Janice from Washington, writes:
Our 8-year-old son, Sandy, is an athletic, fun-loving boy. Our worries used to be limited to his dare-devil skateboarding and his struggle with reading in his second-grade class. We were upset to discover recently that he has been doing a bit of stealing (nothing major, but still it’s stealing.) He stole a Pokemon card from one boy, stole a $5 bill from us, stole some change from a friend, and another time jimmied a vending machine and hit the jackpot. (We made him take it back.) Of course, he has lied about it every time. Each time, we’ve talked with him and explained that it’s wrong and it will cost him friends. He seems to understand, but then he does it again. We’ve taken away all sorts of privileges, but obviously that isn’t working. We know we need to change our strategy.
My husband thinks Sandy has a sense of entitlement because we give him too much. But we don’t give him allowance, and I’m wondering if he’s stealing because he doesn’t have enough autonomy or access to money. We have given him money for special chores, but to be honest, we haven’t really been great about letting him spend his money the way he wants. We hate to see him waste it on junk.
Could a change in friends and sports have something to do with the stealing? Sandy’s friends all began to play football at recess this year, and even though he’s athletic, he’s doesn’t want to play, so his once large group of friends has shrunk. He’s pretty much only got one friend now, and it’s a boy from a rather wealthy family that’s kind of messed up. Our home life has not changed except that in an effort to expand Sandy’s peer group and make him successful in something that he does well, we signed him up for hockey. He enjoys it, but it is a bit much-every week for 5 hours.

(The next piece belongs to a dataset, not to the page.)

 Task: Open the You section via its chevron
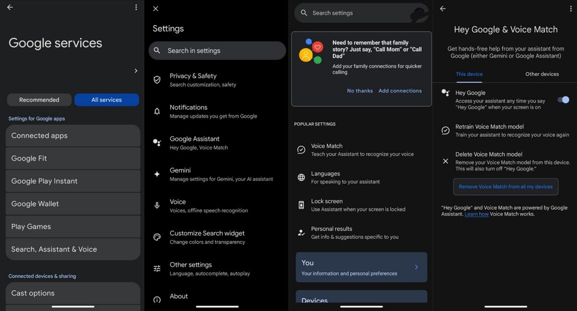pyautogui.click(x=416, y=266)
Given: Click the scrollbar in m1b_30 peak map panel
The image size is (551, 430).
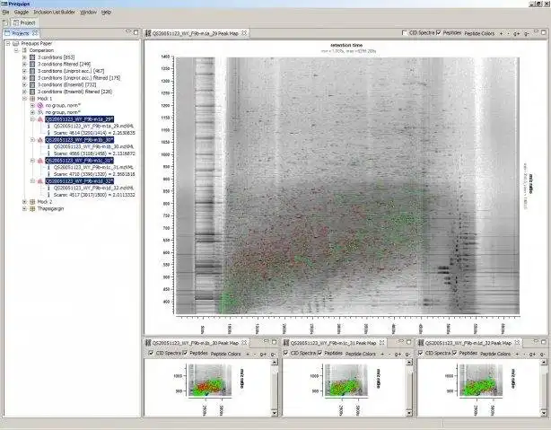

Sandy used to be a very honest person. I still think that he is basically honest, but with these instances of stealing and then lying about it, I’m not always convinced he is telling the truth anymore.
Why would he do this and what can we do about it?
Before I address the particulars of Sandy’s, situation, and the reasons why he might be stealing and lying right now, let me say that all children lie sometimes, particularly when they are confronted by their parents with wrong-doing. It is also the case that a majority of children cheat in certain situations and most experiment with taking things that don’t belong to them. (Didn’t you or your husband ever steal something as a child?) Children lie and steal for six main reasons:
- They are big enough to try something new and they now have the cognitive ability to maintain two different realities in their brains: the true story and the made-up story. Being able to deliberately choose to lie is exactly evidence of mental development. (Small children make up "tall tales" because they cannot yet distinguish between reality and fantasy).
- Lying, stealing and cheating are a way of exercising power in the world, and all human beings like to feel powerful.
- Kids get overwhelmed by their feelings, by yearning and envy for something they really want, like a rare Pokemon card, and don’t know how to arrange to get it except by stealing.
- Children under ten years old do not yet have the levels of moral judgment to understand the underlying reasons for rules and laws, so they try to circumvent them.
- Children lie to their parents to avoid feelings of shame and to try, sometimes desperately, to make sure their parents keep loving them.
- Finally, some children lie because they see their parents telling "white lies" a lot and they sometimes see their parents take things that don’t belong to them.
Even if lying and stealing are normal childhood behaviors, you are right to be a bit concerned about your son because he is under some internal pressure right now. His behavior has changed and your punishments haven’t stopped his behavior. So, what’s going on? Has he suddenly become an entitled boy? Is this evidence of his being spoiled? I don’t believe so, but what you tell me about his school situation tell me that he is feeling sad, envious and angry inside. Sad, because he has lost his friends at school; confused because he has also lost some status in school; envious because he thinks his only friend has so much more than he does, and angry, because he doesn’t know how to feel good about himself again and his parents won’t let him use his own money to restore his good feelings about himself.
I don’t believe that he just "doesn’t want to play" football at recess. My guess is that he gets frightened during the games or worries that he is not good enough, or that something has happened in the group of boys in second grade. Perhaps a powerful boy has emerged in the group and he doesn’t like Sandy. Perhaps he has pushed Sandy out of the group. That is not something Sandy would tell you voluntarily, because he likely feels ashamed about what happened (if it happened as I imagine).
Sandy is now down to only one friend, and my guess is that that boy boasts about his money and possessions to make himself feel better; unfortunately, his boasting is making Sandy feel worse; it is making him wish he had more stuff. Unfortunately, he has no way to get it because his mom and dad, for reasons of principle, won’t let him use his own money to buy things he really values. Collecting cards such Pokemon or baseball cards has been a traditional way of eight-year-old boys building their self-esteem for as long as I can remember. It helps them build memory and negotiating skills.
My suggestions are to check with his teacher about what has happened with the boys’ group in second grade, start arranging (or at least supporting) one-on-one play dates with some of his former friends-and, perhaps, with their parents as well. Finally, you should allow him to use some of his money to buy cards and candy. After all, we all like the freedom to use our money the way we see fit. What’s the point of having money if we can’t ever spend a bit of it on indulgences?